(Beginning of GIVEN DATA)
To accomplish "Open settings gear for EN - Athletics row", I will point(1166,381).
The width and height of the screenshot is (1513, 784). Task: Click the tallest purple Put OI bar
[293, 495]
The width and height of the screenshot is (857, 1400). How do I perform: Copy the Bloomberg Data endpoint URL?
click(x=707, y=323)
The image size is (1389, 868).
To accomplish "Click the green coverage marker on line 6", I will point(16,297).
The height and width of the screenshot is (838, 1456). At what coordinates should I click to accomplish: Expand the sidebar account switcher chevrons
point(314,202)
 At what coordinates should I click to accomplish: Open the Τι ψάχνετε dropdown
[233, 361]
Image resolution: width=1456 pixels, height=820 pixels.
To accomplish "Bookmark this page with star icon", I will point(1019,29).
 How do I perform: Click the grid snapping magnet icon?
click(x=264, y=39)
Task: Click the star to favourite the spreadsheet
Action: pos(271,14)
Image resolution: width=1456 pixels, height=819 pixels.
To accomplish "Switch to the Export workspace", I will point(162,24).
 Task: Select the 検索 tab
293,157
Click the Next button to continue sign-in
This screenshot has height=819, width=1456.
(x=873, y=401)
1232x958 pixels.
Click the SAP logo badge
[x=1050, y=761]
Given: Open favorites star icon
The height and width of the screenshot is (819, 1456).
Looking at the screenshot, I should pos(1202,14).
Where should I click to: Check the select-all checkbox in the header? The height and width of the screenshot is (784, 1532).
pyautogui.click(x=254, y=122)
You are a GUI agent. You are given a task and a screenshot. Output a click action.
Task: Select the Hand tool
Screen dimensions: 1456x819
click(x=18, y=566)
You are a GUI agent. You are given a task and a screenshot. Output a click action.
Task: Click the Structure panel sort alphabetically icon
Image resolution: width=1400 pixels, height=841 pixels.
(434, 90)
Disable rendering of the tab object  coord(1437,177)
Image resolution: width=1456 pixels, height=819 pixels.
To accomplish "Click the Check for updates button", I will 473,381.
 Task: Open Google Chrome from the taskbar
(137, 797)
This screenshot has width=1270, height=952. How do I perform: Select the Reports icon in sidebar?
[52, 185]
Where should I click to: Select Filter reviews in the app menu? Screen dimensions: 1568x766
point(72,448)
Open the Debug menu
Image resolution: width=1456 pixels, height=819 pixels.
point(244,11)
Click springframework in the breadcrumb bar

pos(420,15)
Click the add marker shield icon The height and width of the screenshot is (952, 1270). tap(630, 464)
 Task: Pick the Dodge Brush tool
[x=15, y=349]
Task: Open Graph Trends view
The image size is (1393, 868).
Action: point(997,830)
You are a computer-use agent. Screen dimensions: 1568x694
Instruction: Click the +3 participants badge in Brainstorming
(End of GIVEN DATA)
* **WHAT THE TASK ASKS**
Your answer should consist of the lines above that hold the word "marker", copied exactly.

* **ANSWER AREA**
To accomplish "Click the green coverage marker on line 6", I will point(16,297).
Click the add marker shield icon The height and width of the screenshot is (952, 1270). tap(630, 464)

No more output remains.